Question

A dealer wishes to purchase toys A and B. He has Rs.580 and has space to store 40 items. A costs Rs.75 and B costs Rs.90. He can make profit of Rs.10 and Rs.15 by selling A and B respectively. Assuming that he can sell all the items that he can buy formulation of this as L.P.P. is
$
A. Maximize{\text{ }}z = 10x + 15y \\
  Subject{\text{ }}to{\text{ }}x + y \leqslant 40,\,75x + 90y \leqslant 580,x \geqslant 0,\,y \geqslant 0 \\
$
$
B. Maximize{\text{ }}z = 10x + 15y \\
  Subject{\text{ }}to{\text{ }}x + y \geqslant 40,\,,x \geqslant 0,\,y \geqslant 0,75x + 90y \geqslant 580 \\
$
$
C. Maximize{\text{ }}z = 15x + 10y \\
  Subject{\text{ }}to{\text{ }}x + y \leqslant 40,\,75x + 90y \leqslant 580,x \geqslant 0,\,y \geqslant 0 \\
$
$
D. Maximize{\text{ }}z = 10x + 15y \\
  Subject{\text{ }}to{\text{ }}x + y \geqslant 40,\,75x + 90y \leqslant 580,x \geqslant 0,\,y \geqslant 0 \\
$

Answer 1

Hint: We can assume x as the number of toy A and y as the number of the toy B. Our aim is to get maximum profit. We can form a function of profit from the profit per toy of each type. Then the sum of costs must be less than or equal to the money he has. The total number of toys must be less than or equal to the storage space and the number of each toy must be greater than or equal to 0. We can form these constraints and check with the options to get the correct option.

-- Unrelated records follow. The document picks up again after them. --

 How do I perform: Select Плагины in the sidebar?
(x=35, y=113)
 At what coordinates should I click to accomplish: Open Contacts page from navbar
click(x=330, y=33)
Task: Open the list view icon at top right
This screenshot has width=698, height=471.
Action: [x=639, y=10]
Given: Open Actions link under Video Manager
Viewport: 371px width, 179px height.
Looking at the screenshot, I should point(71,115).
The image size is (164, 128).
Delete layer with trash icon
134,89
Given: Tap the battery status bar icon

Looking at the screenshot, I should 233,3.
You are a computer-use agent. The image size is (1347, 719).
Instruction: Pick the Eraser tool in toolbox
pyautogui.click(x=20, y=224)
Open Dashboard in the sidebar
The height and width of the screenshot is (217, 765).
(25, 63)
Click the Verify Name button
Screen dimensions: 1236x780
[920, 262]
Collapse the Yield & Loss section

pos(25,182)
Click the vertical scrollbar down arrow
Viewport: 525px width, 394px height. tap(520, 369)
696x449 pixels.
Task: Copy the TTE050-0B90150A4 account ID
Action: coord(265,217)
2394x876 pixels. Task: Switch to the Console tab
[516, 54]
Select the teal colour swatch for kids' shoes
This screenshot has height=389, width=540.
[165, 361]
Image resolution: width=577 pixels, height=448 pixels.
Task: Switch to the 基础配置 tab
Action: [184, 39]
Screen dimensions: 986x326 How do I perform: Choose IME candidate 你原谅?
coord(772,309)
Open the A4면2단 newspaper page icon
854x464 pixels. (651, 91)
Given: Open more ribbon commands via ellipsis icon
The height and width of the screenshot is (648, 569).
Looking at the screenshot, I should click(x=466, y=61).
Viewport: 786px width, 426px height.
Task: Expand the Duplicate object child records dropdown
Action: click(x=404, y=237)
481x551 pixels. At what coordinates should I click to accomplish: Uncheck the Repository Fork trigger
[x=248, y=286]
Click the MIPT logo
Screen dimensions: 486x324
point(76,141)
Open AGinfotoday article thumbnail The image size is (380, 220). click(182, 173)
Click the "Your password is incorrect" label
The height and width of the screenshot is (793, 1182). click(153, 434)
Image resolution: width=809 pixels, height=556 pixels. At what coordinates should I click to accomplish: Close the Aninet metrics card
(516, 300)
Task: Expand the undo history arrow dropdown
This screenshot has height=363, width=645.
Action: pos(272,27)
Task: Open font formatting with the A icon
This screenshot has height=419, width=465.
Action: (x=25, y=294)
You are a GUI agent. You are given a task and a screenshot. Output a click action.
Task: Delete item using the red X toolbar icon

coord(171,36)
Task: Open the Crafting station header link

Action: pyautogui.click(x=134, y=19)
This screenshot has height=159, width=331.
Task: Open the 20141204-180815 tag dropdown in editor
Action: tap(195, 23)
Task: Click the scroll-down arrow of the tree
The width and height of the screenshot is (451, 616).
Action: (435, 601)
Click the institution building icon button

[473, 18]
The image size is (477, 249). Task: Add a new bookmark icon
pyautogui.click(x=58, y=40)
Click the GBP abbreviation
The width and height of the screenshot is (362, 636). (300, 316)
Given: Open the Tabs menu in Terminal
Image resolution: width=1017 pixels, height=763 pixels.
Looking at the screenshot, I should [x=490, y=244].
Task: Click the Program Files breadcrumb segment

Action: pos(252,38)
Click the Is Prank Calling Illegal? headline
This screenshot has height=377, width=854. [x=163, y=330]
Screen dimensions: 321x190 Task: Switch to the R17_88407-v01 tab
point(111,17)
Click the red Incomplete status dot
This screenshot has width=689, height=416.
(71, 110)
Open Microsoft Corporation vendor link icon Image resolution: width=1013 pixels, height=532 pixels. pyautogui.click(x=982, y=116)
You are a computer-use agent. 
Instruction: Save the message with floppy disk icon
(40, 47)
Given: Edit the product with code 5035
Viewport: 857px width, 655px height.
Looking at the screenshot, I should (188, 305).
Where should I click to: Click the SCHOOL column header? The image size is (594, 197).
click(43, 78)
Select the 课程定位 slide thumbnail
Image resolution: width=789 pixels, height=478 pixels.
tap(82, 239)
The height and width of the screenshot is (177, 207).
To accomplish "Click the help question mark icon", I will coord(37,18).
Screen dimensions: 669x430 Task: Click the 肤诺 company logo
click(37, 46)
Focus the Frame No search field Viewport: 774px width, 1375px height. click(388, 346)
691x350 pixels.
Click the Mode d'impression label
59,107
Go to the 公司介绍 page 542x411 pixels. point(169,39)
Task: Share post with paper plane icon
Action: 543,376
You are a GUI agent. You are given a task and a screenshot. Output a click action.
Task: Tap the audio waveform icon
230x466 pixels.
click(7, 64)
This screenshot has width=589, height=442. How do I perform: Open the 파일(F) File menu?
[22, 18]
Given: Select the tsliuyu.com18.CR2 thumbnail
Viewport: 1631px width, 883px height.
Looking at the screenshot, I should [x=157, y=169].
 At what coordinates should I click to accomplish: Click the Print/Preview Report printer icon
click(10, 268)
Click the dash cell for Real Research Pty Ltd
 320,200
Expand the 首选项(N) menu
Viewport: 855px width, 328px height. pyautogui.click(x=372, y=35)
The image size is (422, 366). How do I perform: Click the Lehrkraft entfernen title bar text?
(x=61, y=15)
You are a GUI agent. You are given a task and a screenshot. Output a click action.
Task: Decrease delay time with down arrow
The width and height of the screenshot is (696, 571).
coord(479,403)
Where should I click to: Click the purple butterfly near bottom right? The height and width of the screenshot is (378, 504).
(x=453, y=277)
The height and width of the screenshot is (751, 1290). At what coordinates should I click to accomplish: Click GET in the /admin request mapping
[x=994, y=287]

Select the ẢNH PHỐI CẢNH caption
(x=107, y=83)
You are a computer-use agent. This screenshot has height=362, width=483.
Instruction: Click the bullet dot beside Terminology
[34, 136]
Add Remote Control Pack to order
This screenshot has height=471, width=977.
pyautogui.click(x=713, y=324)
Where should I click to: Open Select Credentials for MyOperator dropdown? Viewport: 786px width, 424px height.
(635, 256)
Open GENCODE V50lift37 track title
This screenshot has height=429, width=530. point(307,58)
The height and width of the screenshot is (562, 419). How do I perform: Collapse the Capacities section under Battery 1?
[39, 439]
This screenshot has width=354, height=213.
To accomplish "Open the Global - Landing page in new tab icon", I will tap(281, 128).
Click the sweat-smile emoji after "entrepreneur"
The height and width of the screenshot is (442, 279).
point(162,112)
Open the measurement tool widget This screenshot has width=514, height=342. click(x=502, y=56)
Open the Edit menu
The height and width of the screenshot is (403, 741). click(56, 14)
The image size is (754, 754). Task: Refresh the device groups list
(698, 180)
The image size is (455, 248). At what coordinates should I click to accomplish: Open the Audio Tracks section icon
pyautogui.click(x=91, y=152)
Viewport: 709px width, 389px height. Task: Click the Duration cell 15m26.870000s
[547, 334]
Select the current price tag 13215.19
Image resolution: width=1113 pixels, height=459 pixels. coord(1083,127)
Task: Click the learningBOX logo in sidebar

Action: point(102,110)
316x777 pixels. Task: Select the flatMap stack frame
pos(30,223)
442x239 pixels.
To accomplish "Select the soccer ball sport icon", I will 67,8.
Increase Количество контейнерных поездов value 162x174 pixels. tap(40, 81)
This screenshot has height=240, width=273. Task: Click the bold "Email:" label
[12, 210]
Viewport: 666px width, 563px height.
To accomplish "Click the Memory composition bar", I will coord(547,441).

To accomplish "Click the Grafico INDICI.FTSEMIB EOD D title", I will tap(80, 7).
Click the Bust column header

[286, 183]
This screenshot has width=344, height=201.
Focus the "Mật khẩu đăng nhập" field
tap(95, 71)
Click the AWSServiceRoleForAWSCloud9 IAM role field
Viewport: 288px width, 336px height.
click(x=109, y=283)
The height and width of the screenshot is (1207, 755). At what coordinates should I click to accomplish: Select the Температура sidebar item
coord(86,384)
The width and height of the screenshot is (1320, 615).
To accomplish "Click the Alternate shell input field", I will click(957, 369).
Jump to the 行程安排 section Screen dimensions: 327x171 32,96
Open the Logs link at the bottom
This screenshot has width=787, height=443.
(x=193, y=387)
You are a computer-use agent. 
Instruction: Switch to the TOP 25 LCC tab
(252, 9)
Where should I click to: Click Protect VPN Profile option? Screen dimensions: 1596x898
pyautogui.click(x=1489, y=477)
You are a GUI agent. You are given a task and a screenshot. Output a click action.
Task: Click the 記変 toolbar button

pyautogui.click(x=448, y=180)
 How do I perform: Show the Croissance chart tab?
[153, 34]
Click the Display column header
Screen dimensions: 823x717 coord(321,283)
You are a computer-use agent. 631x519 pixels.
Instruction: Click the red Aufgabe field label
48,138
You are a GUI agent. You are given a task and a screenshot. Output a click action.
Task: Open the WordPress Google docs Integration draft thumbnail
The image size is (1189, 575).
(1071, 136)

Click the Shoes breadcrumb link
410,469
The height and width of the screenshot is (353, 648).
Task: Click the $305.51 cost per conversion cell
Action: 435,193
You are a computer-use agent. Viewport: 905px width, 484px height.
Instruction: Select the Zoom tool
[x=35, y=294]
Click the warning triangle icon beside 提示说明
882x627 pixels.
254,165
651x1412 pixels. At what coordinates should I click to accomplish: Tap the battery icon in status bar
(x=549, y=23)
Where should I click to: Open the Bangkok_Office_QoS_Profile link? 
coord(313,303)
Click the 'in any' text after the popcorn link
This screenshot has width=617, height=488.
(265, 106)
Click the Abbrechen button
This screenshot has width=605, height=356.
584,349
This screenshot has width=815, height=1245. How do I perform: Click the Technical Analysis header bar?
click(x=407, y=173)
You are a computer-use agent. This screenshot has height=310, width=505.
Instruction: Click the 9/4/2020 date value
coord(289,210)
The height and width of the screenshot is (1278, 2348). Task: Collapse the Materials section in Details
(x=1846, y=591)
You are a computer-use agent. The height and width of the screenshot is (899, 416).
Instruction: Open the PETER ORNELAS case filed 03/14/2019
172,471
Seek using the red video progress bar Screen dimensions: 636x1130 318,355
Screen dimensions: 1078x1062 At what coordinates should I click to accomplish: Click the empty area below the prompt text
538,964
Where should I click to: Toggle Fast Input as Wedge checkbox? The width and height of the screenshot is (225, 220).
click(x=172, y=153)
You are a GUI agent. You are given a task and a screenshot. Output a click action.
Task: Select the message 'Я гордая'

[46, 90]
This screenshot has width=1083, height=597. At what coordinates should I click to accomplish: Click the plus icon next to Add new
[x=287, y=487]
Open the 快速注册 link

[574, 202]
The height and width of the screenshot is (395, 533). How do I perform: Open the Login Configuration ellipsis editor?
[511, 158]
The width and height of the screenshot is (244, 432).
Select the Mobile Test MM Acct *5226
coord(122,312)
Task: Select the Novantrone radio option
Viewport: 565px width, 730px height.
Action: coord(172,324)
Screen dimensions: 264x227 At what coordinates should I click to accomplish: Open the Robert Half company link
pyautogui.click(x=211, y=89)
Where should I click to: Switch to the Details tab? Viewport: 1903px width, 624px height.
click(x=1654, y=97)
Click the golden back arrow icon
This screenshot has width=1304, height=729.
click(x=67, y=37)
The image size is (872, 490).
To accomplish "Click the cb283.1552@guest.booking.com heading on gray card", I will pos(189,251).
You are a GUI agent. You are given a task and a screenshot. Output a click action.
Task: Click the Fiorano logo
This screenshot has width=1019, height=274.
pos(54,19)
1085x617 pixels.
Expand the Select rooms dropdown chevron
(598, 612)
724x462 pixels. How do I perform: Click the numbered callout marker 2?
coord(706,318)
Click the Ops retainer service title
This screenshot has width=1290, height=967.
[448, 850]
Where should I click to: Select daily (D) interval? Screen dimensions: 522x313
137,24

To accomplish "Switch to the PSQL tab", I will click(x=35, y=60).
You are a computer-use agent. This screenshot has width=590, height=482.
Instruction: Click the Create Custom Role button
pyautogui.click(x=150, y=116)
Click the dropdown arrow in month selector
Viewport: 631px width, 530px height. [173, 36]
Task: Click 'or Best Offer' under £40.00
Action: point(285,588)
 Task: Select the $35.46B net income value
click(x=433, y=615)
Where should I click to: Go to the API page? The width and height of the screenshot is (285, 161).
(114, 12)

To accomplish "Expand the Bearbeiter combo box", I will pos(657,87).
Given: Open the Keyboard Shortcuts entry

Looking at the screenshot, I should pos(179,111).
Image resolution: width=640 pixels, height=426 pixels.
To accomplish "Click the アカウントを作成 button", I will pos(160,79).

Complete step-by-step answer:
Let x be the number of toys A and y be the number of toys B.
It is given that the profit by selling A and B respectively are Rs.10 and Rs.15. We need to maximize the profit. Let z be the function of profit. Then z is given by,
$z = 10x + 15y$
It is given that he has a space to store only 40 items. Therefore, the total number of toys must be less than or equal to 40.
$ \Rightarrow x + y \leqslant 40$
It is given that toy A costs Rs.75 and B costs Rs.90. It is also given that he has only Rs.580. So, the total cost must be less than or equal to 580. So, we can write the inequality as,
$ \Rightarrow 75x + 90y \leqslant 580$
As x and y are numbers of toys, they cannot be negative.
$ \Rightarrow x \geqslant 0,\,y \geqslant 0$
Therefore the function we need to maximize is $z = 10x + 15y$ and the constraints are $x + y \leqslant 40,\,75x + 90y \leqslant 580,x \geqslant 0,\,y \geqslant 0$
So, the correct answer is option A.

Note: LPP or linear programing problems are used to find the maximum or minimum of a function subjecting to specified constraints. It is also called optimization problems. For formulating an LPP, firstly, we need to find the function that has to be minimised or minimized. Then we must find all constraints. To find the maximum or minimum value, we plot the inequalities in a graph to get a polygon. Then we find the values of the function at the vertices. The point at which the value of the function is maximum will be maximise the function.